GOAL.
Lay out everything from the start of the data down to the line containing "(x=158, y=195)", that line included, as a Markdown table with the columns Row and Line. Number each line in Row and skip blank lines.

========================================================================

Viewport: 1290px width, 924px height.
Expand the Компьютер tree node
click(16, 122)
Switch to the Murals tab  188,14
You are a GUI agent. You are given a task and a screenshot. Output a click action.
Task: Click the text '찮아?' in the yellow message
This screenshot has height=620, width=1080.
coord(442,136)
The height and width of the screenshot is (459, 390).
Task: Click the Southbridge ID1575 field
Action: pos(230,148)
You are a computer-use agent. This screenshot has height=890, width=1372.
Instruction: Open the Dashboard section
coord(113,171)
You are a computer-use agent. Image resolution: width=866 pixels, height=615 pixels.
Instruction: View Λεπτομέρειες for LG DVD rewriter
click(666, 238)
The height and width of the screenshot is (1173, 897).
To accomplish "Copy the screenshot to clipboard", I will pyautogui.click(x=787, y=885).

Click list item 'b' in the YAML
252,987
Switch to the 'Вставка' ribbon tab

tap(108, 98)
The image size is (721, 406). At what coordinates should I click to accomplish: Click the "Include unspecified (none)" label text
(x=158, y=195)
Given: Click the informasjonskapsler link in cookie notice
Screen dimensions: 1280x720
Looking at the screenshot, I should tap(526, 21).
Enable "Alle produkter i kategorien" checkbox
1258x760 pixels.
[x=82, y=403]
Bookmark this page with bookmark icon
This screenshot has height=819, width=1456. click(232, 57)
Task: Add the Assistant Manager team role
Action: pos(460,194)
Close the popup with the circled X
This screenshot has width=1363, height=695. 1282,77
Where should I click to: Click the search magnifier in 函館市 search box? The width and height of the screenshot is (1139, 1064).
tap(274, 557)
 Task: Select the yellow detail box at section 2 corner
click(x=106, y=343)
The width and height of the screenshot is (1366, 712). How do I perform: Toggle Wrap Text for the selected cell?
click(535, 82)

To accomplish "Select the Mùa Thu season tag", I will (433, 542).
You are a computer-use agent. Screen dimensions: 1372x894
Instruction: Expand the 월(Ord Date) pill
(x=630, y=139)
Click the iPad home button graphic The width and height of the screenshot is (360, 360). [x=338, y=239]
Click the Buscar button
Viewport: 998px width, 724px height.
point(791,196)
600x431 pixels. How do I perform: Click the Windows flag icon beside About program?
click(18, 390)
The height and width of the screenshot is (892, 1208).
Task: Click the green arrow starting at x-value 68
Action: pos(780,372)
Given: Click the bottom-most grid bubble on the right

========================================================================

WORKED ANSWER.
| Row | Line |
|---|---|
| 1 | Viewport: 1290px width, 924px height. |
| 2 | Expand the Компьютер tree node |
| 3 | click(16, 122) |
| 4 | Switch to the Murals tab  188,14 |
| 5 | You are a GUI agent. You are given a task and a screenshot. Output a click action. |
| 6 | Task: Click the text '찮아?' in the yellow message |
| 7 | This screenshot has height=620, width=1080. |
| 8 | coord(442,136) |
| 9 | The height and width of the screenshot is (459, 390). |
| 10 | Task: Click the Southbridge ID1575 field |
| 11 | Action: pos(230,148) |
| 12 | You are a computer-use agent. This screenshot has height=890, width=1372. |
| 13 | Instruction: Open the Dashboard section |
| 14 | coord(113,171) |
| 15 | You are a computer-use agent. Image resolution: width=866 pixels, height=615 pixels. |
| 16 | Instruction: View Λεπτομέρειες for LG DVD rewriter |
| 17 | click(666, 238) |
| 18 | The height and width of the screenshot is (1173, 897). |
| 19 | To accomplish "Copy the screenshot to clipboard", I will pyautogui.click(x=787, y=885). |
| 20 | Click list item 'b' in the YAML |
| 21 | 252,987 |
| 22 | Switch to the 'Вставка' ribbon tab |
| 23 | tap(108, 98) |
| 24 | The image size is (721, 406). At what coordinates should I click to accomplish: Click the "Include unspecified (none)" label text |
| 25 | (x=158, y=195) |